钟亦得立刻拒绝了这个要求,他双手一甩,严肃地说:“倩倩,不可再胡闹,否则,我告诉张阁老,看他如何惩罚你。”
“不闹就不闹,但是你没必要告诉我伯父,我不怕他的惩罚。哼,亦得,你竟把我当小孩子。用长辈来吓唬我。”张倩蹲下,拾起一片柚子树叶,看着,闻着,说:“亦得,刚才我向你乞求一个吻,是否很卑贱?”
“倩倩,你别这样说些古怪的话,从小,我们都是好朋友,现在也是。如果你遇到困难了,我想都不想,立刻去帮你解决。”钟亦得又来一句诺言,但没注意到张倩那敏感的心。

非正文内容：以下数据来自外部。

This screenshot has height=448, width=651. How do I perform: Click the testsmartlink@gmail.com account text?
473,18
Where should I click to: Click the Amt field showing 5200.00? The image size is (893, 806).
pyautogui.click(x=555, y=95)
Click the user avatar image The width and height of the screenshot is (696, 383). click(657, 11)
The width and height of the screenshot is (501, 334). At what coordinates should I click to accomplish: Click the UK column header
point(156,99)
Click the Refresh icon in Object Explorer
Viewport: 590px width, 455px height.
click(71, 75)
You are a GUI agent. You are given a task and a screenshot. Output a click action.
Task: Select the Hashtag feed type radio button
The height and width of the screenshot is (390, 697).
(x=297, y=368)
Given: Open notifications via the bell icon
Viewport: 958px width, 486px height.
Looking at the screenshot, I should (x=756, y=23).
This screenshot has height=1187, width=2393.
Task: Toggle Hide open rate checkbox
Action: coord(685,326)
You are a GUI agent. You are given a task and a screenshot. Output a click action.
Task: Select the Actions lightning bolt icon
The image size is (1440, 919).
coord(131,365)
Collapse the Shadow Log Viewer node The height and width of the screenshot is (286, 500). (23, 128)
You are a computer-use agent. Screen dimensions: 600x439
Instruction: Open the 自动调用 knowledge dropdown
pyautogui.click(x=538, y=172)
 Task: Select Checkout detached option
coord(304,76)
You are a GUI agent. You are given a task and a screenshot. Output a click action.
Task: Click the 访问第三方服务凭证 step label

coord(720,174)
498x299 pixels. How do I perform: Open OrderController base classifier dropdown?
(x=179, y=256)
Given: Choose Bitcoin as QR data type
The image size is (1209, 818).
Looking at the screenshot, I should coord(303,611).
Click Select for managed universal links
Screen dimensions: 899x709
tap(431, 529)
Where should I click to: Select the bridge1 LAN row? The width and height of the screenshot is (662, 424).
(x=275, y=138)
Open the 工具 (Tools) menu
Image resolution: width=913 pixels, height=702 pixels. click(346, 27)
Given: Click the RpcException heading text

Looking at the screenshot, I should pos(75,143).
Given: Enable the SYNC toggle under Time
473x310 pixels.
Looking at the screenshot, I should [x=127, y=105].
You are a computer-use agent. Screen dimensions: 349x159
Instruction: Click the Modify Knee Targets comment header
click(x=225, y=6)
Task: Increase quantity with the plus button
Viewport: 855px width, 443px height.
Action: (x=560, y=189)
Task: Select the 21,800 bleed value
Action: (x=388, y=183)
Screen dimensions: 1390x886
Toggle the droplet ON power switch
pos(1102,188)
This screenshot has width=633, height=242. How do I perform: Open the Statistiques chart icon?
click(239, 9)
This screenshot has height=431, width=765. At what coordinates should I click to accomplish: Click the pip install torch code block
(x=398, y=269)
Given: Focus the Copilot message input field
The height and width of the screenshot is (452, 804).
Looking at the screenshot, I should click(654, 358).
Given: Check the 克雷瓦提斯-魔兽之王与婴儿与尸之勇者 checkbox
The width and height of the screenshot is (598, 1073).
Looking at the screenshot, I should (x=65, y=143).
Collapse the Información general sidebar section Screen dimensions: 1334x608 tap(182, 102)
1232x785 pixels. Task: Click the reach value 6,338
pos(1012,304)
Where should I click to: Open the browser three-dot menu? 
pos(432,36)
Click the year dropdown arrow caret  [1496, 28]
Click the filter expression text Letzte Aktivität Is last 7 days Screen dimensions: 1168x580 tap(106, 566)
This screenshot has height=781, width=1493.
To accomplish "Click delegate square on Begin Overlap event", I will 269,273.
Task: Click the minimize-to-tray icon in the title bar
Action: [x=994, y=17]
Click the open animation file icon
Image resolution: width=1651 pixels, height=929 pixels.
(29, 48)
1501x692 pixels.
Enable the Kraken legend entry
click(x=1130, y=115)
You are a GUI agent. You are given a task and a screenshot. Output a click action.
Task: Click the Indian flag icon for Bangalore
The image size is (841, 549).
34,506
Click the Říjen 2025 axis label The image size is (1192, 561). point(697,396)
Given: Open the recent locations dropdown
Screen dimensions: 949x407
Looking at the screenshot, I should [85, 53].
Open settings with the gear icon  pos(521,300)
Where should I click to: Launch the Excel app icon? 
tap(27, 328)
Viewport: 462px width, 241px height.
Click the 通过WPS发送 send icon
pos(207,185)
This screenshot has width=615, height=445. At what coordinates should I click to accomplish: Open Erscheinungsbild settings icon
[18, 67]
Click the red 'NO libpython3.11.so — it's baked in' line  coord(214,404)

她笑钟亦得无知:“你又给了我一个诺言,那好,我现在遇到困难了。”
张倩将柚子树叶吹向湖中,转身对钟亦得说:“你看,我喜欢的那片树叶落入湖中了,快消散了,你下去帮我捡回来好吗?”
“倩倩,你这是怎么了?我说过别闹了,走,回家,天真的黑了,回家。”钟亦得被她气疯了,但也没有大声责备,怕伤着她。
牵起她的手,问道:“我带你回去,可还不知道你家在哪。”
张倩松开手,这回狠狠地回答道:“如果有个你心爱的姑娘在此,你一定不会想着赶她回家,而是想要和她在此多呆一刻就多一刻。算了,不要你送我,我自己回去。我说过,我什么都不怕!”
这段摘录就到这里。